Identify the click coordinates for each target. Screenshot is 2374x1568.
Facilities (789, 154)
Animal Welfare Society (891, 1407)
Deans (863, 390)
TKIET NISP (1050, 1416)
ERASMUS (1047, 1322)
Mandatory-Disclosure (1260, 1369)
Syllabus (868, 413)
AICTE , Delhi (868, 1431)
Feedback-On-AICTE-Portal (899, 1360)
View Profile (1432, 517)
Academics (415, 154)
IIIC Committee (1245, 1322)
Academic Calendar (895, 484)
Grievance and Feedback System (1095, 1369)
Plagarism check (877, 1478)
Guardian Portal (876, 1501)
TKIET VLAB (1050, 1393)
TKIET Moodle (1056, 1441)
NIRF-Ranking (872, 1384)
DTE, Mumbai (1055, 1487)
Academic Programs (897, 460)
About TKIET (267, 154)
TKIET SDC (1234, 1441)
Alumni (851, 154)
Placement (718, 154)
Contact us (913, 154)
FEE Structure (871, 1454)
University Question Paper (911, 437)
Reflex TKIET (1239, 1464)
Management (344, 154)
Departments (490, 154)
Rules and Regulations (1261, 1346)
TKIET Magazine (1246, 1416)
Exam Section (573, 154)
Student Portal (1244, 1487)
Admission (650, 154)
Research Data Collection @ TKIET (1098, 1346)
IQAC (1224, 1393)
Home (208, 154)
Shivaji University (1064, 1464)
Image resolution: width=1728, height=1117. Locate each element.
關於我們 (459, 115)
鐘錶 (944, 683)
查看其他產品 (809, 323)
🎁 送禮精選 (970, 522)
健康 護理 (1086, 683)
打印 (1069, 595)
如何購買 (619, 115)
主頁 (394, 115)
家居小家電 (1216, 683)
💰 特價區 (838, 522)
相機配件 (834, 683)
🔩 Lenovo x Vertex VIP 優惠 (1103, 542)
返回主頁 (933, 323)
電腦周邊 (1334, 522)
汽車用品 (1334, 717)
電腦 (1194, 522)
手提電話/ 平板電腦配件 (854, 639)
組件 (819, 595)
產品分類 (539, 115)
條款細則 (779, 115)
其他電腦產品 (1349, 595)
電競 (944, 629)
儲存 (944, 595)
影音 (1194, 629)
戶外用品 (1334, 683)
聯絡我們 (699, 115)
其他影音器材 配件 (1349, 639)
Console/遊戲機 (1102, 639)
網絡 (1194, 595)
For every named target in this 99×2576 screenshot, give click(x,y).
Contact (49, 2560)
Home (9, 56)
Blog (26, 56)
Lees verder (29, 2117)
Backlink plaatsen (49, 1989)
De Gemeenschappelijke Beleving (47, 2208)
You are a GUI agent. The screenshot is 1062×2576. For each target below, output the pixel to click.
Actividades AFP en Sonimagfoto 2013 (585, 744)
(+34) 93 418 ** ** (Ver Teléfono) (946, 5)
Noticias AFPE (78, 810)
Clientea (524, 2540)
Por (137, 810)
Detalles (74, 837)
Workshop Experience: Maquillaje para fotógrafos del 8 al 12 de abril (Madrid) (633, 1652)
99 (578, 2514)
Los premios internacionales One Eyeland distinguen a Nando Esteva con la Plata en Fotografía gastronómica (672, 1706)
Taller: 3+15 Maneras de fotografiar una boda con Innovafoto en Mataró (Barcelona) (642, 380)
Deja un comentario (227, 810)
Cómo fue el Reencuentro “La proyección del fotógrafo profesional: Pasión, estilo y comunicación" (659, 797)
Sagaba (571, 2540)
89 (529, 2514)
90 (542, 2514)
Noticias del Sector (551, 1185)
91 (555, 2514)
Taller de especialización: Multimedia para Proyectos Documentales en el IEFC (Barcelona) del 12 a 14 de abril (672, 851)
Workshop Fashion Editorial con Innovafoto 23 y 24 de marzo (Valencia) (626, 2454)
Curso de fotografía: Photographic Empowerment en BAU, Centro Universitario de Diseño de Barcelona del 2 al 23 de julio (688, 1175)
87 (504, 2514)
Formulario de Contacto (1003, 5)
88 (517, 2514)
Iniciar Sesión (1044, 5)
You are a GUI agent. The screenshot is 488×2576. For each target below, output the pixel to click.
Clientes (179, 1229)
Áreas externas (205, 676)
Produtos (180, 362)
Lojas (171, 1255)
==================================================
▶ Task requirements
Copy the lines from the entries above in which the word "agent" appears.

▶ Exercise output
You are a GUI agent. The screenshot is 1062×2576. For each target below, output the pixel to click.
You are a GUI agent. The screenshot is 488×2576. For each target below, output the pixel to click.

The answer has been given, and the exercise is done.